Pace Glass will build a facility to recycle MRF-sourced glass into a variety of products. | pjhpix/Shutterstock

New Jersey-based Pace Glass is set to build a facility cleaning up MRF-sourced glass for use in containers, fiberglass insulation and other products.

The company plans to open the 1,500-tons-per-day glass beneficiation plant in Andover, N.J. It will employ up to 40 workers inside the facility and 60 truck drivers, according to the plan.

The company already runs a glass processing facility in Jersey City, and that site has been open for a year.

According to project documents, the Andover facility will use optical sorting equipment to remove contamination and sort glass by color. The plant’s equipment will also include large screen decks, negative-air vacuum stations for quality and dust control, and a natural-gas-fired dryer. Pace Glass described the required capital investment as “sizable.”

There will be two pre-processing lines, each rated at 100 tons per hour. There will be multiple optical sorting lines, each with a capacity of 40 tons per hour. A residue-processing line and ancillary screening lines will sort residuals into a smaller cullet product “that can be sold to any number of minor recycled glass end-users,” according to the plan.

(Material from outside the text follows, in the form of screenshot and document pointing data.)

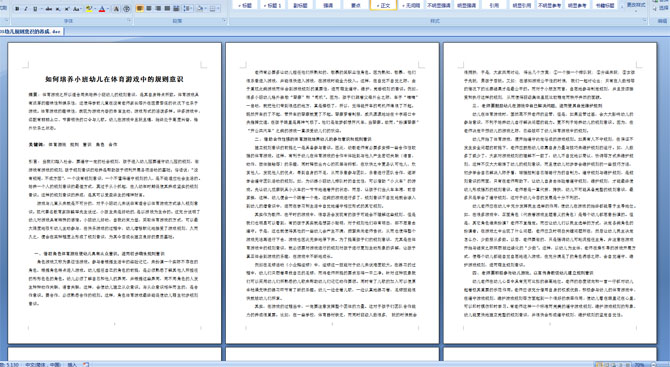Open red font color dropdown arrow
The width and height of the screenshot is (670, 367).
pyautogui.click(x=108, y=9)
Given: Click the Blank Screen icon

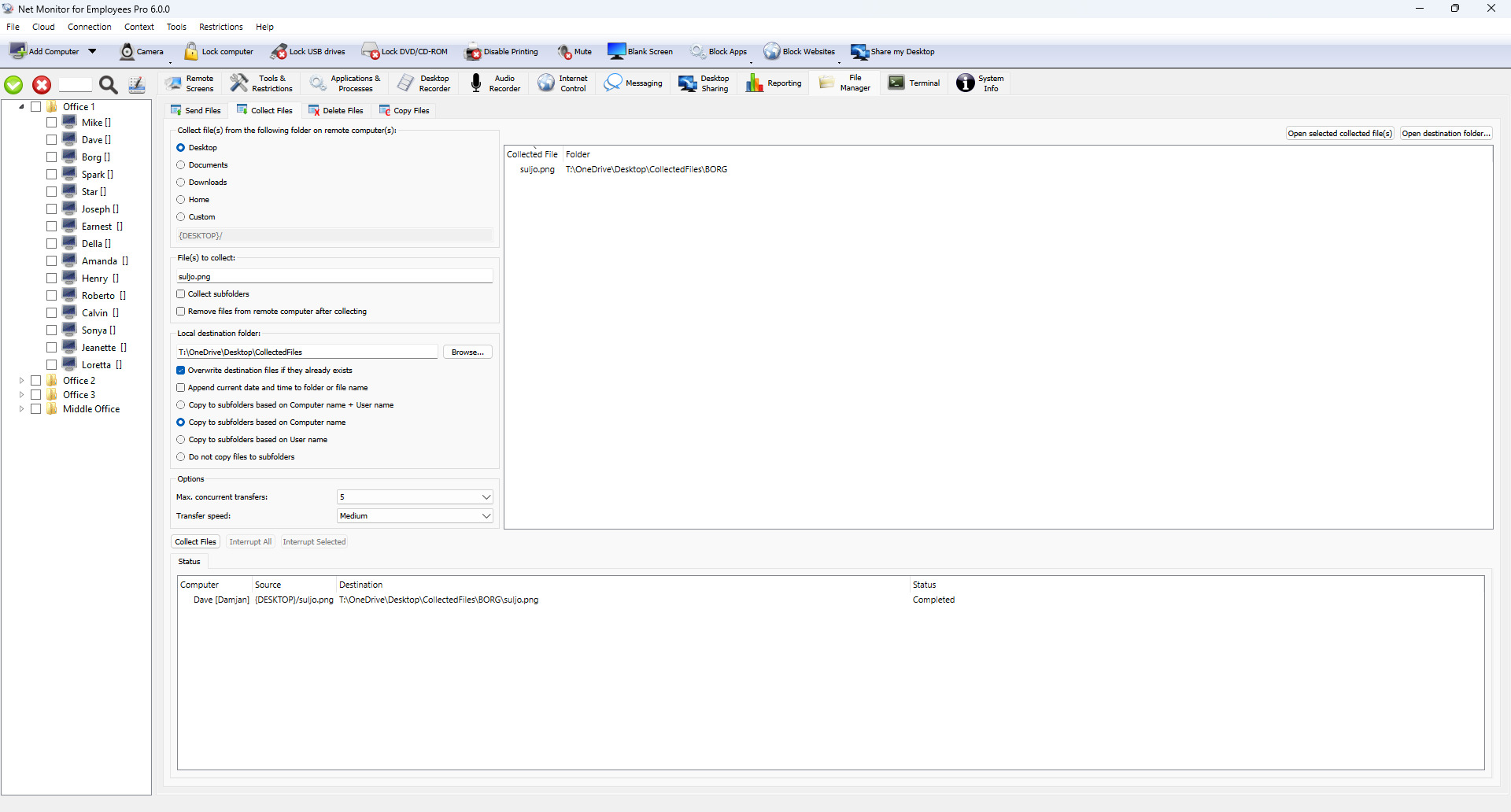Looking at the screenshot, I should 616,52.

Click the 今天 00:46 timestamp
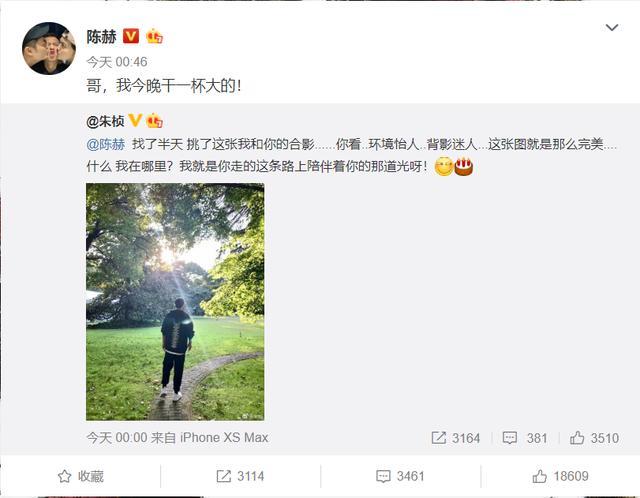click(117, 62)
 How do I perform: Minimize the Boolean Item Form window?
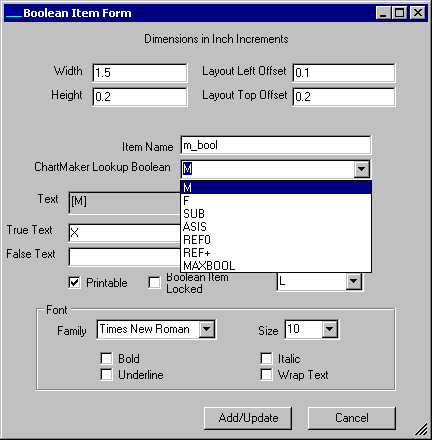tap(383, 13)
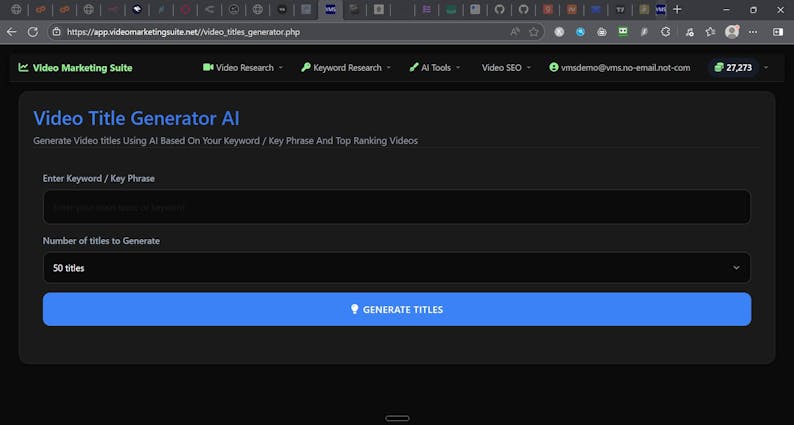Open the browser sidebar panel icon

point(778,31)
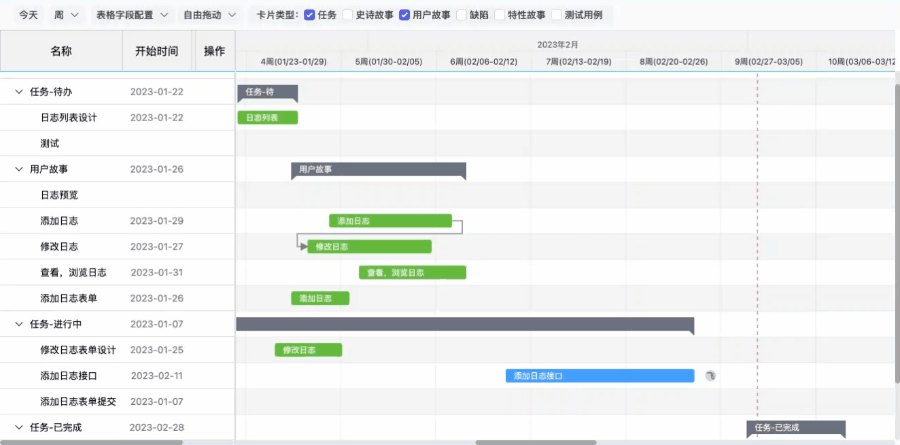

The various sorting lines will be split into four locations: a pre-sorting operation; two fine grind operations that will handle material mostly destined for fiberglass insulation; and a final processing and color sortation space, which will produce material suitable for containers.

Pace Glass says it will consider a number of factors in terms of sourcing material to ensure the economics pencil out. Freight costs, source material quality and tip fees to dispose of residue will all play into the determination, the company said. Inbound glass will arrive by truck, but a rail spur has been proposed as well.

The company anticipates a residue rate of less than 10 percent.

Container and fiberglass insulation will be the primary end markets for processed furnace-ready cullet. However, there are a number of downstream outlets, including for finer material extracted from the residue line. Those include highway safety bead makers, the paper match industry as a frictionator for matches, foundries, manufacturers using frit in enamels and glazes, abrasive media suppliers and others. Pace Glass noted that “finding end-users of cullet is not the hard part of glass recycling.”

The New Jersey Herald recently reported the plant is about a year away from opening. A company spokesperson could not be reached by Resource Recycling by press time.

Industry challenges

The industry has its fair share of obstacles. Often, as was the case with one recent program that stopped accepting glass, municipalities cite the economics working against collection unless residents are willing to pay extra.

MRFs have described damage glass inflicts on their sortation equipment, high residual contamination disposal fees and freight costs. Seeking to quantify the glass costs MRFs face, the Closed Loop Fund last spring released a study that found a $150 million cost nationwide. That equated to about $35 per ton a typical MRF will pay to accept the material, sort it and move it downstream.

For beneficiation operations, one large challenge is contamination and residual costs. Pace’s confidence in strong recycled cullet demand echoes that of glass recycling giant Strategic Materials.  A Strategic executive recently told Resource Recycling the challenge is “not a demand issue in most cases.” Instead, the company cited high residue and contamination rates as factors stymying effective glass recovery.